1

I had a json

[
    {
        "name": "type1",
        "type": "string",
        "values": {
            "set1": "dataA1",
            "set1": "dataA2"
        }
    },
    {
        "name": "type2",
        "type": "string",
        "values": {
            "set1": "dataB1",
            "set2": "dataB2"
        }
    },
    {
        "name": "null",
        "type": "string",
        "values": {
            "set1": "dataC1",
            "set2": "dataC2"
        }
    },
    {
        "name": "type4",
        "type": "string",
        "values": {
            "set1": "dataD1",
            "set2": "dataD2"
        }
    }
]

This is a long json so instead I thought to make it like this.

{
    "type1": {
        "type": "string",
        "values": {
            "set1": "dataA1",
            "set2": "dataA2"
        }
    },
    null: {
        "type": "string",
        "values": {
            "set1": "dataB1",
            "set2": "dataB2"
        }
    },
    "type3": {
        "type": "string",
        "values": {
            "set1": "dataC1",
            "set2": "dataC2"
        }
    },
    "type4": {
        "type": "string",
        "values": {
            "set1": "dataD1",
            "set2": "dataD2"
        }
    }
}

So, I wanna ask if this is actually good or should I use the old one.
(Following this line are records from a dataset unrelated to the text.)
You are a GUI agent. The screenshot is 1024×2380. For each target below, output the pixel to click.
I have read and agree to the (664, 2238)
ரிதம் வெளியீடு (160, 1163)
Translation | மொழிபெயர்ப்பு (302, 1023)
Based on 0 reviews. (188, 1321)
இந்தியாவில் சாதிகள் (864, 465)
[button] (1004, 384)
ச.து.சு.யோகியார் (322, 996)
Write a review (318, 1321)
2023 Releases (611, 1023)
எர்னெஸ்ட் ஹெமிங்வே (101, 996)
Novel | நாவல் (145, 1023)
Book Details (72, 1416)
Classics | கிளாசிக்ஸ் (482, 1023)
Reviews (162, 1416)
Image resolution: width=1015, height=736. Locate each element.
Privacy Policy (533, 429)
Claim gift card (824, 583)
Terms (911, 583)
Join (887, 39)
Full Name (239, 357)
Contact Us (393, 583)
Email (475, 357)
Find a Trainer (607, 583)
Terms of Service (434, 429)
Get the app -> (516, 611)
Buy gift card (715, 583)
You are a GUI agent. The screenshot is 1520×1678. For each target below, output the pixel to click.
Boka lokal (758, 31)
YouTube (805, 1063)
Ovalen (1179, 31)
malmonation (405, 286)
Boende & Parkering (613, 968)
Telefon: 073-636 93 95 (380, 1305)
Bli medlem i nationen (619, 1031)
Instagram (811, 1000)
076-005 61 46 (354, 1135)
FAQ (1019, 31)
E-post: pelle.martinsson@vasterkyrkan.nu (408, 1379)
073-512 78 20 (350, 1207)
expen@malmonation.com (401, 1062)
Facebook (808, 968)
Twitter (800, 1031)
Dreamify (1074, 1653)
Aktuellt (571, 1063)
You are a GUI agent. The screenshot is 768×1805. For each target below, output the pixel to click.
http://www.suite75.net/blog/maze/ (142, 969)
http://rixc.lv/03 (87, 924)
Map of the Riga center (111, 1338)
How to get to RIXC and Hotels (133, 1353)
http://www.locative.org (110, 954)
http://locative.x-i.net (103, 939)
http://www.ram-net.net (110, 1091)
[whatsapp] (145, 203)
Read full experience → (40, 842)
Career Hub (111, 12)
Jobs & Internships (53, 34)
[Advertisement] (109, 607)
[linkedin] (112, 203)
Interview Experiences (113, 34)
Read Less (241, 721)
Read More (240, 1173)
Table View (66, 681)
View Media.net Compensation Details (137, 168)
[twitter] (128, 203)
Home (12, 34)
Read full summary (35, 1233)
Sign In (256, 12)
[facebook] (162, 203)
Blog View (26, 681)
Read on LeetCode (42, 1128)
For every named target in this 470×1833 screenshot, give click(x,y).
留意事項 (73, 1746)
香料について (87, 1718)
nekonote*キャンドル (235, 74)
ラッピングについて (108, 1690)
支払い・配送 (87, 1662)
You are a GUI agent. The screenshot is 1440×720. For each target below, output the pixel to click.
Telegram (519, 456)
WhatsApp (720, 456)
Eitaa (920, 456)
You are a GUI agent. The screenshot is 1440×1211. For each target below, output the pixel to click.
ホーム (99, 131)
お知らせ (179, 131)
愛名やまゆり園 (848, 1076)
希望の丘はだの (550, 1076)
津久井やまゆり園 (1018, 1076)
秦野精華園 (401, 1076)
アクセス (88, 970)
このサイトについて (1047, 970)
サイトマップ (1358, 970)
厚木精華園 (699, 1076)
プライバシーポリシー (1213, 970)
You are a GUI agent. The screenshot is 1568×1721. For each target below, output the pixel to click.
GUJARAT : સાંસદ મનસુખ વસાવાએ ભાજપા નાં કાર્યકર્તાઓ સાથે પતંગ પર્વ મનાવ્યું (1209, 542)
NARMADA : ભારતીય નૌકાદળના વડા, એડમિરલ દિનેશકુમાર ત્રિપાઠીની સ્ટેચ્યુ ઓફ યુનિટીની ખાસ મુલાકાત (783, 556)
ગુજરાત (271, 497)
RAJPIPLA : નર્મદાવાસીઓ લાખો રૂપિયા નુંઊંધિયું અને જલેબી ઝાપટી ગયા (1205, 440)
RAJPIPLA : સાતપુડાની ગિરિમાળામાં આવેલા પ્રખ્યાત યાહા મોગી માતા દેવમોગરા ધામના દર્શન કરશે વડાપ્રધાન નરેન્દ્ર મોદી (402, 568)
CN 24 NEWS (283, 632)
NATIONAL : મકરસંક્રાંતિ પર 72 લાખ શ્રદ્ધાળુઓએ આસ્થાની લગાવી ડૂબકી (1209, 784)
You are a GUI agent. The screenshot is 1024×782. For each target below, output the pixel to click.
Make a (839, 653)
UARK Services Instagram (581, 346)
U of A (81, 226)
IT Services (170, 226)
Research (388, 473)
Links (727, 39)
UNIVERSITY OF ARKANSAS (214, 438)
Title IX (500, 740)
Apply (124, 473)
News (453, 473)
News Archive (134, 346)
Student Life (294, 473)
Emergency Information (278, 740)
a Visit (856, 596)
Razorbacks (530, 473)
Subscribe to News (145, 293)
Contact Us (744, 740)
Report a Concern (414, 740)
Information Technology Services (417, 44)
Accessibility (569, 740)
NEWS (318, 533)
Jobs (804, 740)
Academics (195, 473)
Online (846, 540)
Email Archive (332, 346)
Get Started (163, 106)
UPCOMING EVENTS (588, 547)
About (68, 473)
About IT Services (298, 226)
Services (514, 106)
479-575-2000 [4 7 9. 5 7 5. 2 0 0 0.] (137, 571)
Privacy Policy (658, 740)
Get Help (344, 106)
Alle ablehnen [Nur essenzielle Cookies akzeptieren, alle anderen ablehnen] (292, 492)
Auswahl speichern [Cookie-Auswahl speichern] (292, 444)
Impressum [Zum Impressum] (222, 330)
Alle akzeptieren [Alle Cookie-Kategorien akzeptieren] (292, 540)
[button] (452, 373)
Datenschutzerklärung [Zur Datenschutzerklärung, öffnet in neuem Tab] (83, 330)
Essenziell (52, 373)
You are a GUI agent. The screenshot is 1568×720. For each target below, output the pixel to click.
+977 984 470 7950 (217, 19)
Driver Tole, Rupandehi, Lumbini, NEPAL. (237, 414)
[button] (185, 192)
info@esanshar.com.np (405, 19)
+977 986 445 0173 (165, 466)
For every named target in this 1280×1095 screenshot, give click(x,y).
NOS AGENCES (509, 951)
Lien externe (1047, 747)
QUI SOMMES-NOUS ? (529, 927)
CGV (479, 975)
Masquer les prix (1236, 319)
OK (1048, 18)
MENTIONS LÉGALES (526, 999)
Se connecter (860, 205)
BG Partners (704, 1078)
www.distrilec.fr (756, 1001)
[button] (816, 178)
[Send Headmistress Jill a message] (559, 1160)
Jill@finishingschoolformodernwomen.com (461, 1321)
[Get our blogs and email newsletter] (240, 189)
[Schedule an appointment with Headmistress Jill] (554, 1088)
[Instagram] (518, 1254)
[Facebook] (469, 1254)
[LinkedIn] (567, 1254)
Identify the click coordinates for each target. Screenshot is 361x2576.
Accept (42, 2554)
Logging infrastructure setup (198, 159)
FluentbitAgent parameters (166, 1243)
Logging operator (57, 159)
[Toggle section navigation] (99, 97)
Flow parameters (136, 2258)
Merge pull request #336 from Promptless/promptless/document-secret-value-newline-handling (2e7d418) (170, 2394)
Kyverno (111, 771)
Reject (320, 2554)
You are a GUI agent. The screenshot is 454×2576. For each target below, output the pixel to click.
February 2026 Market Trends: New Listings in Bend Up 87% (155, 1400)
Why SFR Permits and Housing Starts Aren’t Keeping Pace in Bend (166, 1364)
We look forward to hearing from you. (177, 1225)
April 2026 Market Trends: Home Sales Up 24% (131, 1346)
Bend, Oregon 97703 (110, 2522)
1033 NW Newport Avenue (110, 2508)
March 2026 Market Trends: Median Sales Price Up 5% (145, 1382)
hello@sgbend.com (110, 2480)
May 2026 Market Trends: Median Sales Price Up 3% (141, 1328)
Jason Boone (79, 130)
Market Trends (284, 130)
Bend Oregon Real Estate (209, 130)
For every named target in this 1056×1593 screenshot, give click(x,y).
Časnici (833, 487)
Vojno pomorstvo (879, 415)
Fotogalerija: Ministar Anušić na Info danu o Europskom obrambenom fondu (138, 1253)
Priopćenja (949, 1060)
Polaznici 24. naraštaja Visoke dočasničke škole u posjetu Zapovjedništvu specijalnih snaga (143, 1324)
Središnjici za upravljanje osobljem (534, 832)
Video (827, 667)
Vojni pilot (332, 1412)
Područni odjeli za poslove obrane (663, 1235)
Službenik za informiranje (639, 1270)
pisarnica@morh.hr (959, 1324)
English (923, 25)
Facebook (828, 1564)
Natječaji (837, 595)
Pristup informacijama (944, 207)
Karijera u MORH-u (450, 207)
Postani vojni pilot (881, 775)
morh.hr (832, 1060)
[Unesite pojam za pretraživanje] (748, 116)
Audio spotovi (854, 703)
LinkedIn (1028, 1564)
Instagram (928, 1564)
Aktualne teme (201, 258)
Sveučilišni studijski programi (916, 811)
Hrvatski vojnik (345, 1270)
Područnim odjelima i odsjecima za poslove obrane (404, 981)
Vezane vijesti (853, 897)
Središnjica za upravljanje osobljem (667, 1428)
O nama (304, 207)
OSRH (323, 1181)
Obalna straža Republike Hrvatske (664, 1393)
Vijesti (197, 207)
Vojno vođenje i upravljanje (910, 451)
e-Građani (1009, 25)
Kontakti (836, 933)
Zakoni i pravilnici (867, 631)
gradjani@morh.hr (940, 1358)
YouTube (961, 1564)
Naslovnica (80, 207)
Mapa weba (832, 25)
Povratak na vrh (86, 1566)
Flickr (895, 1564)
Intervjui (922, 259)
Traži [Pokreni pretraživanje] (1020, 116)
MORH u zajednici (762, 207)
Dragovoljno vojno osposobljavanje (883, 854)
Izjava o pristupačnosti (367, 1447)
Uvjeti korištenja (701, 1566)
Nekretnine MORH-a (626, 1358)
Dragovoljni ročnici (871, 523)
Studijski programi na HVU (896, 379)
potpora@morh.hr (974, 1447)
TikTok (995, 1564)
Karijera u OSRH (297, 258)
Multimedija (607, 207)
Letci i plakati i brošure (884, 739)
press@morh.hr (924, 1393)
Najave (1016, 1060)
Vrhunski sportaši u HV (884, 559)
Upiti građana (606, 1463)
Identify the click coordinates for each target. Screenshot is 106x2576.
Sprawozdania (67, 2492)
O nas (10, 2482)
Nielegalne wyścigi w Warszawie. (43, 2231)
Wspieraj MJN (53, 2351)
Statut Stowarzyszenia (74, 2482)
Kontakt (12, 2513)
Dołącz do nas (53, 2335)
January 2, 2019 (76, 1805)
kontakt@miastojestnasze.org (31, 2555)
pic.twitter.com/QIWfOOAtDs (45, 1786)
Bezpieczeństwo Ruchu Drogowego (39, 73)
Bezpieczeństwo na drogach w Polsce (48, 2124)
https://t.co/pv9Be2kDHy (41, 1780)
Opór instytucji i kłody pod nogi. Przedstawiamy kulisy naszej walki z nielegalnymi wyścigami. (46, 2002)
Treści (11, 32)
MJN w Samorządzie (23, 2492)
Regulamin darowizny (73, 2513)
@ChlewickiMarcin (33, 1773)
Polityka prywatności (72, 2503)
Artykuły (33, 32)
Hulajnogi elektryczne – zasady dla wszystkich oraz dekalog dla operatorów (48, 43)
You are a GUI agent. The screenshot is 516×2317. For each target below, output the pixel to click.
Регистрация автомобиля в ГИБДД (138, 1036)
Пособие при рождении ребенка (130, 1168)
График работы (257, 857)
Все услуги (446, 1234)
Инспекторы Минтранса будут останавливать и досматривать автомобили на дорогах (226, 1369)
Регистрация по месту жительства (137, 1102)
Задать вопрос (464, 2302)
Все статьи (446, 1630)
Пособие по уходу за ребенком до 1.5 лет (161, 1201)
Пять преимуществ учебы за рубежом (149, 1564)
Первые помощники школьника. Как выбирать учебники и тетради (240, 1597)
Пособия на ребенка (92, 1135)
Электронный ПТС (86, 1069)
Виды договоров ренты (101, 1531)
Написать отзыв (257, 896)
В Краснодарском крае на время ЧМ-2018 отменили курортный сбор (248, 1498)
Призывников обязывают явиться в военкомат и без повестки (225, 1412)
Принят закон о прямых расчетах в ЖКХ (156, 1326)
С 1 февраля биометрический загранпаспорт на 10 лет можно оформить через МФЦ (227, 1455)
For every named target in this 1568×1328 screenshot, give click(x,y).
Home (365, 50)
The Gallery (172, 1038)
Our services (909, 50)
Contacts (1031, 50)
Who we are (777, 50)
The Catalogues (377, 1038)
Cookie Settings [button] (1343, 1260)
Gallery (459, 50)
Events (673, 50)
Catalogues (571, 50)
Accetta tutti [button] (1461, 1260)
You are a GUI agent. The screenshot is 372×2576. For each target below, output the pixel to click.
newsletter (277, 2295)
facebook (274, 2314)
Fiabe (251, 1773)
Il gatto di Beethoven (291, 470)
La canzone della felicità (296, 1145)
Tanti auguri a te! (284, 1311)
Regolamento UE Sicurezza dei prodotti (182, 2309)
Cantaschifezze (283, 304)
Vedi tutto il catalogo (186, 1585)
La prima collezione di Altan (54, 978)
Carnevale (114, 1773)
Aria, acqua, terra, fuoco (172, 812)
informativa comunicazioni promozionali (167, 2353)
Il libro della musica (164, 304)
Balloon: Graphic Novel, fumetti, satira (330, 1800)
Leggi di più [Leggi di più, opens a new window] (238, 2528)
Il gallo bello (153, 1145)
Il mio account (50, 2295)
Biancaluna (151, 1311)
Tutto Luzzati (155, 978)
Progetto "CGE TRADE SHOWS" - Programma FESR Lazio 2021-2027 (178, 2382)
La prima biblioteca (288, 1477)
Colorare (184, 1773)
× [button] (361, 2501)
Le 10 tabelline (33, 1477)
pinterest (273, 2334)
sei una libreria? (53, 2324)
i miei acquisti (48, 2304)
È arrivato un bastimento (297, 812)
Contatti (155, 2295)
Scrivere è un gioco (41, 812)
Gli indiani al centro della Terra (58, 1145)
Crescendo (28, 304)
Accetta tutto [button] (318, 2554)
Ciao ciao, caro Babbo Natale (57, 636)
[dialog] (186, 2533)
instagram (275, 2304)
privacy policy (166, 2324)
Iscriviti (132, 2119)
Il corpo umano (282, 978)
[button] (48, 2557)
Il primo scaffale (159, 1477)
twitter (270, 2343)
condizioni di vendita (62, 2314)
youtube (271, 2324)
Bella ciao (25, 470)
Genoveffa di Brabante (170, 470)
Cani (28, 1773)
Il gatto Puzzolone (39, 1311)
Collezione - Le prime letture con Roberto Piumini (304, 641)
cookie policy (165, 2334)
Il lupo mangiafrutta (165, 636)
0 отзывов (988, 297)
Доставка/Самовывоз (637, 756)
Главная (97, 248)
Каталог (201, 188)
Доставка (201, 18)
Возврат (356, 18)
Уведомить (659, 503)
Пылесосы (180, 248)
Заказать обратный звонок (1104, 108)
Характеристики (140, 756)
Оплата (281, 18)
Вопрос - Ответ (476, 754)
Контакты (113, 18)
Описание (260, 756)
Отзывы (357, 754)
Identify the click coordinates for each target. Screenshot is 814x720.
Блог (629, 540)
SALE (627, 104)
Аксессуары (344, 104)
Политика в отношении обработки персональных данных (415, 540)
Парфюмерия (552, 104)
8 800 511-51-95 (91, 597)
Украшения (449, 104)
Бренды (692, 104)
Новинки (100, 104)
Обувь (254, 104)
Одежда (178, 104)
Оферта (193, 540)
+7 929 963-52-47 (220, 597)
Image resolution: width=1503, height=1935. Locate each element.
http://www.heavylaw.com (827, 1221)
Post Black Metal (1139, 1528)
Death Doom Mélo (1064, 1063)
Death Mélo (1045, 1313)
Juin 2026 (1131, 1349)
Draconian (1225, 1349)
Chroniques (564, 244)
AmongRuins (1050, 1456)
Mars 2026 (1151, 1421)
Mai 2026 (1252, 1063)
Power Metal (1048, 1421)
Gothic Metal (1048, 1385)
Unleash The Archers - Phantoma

And if this one is better I previously used jq '.[] | .name, .type' file.json

then how to get output like this with the new json

"key"
"type"
"key"
"type"
"key"
"type"

so output becomes

type1
string
type2
string
# the type3 and its type is not needed cause its null
type4
string

also, some values name are null, so I don't want the string as null too.

1
  • The second JSON is not valid. parse error: Object keys must be strings at line 9, column 9
    – choroba
    Commented Feb 9, 2023 at 15:27

2 Answers 2

2

You can use to_entries, then select the non-null keys and extract the values:

jq 'to_entries | map(select(.key != "null"))[] | (.key, .value.type)' < file2.json
1
  • Thanks for help
    – decipher
    Commented Feb 9, 2023 at 15:43
1

Similar idea as in another answer but acting on the original JSON document without transforming the name keys' values into keys:

$ jq -r 'map( select(.name != "null") | .name, .type )[]'  file
type1
string
type2
string
type4
string

This extracts all the entries in the top-level array whose name values are not the string null. It then pulls out the name and type values from the remaining entries.

In general, it makes little sense to use data as the value of keys in JSON, which is why I opted for working with the original file.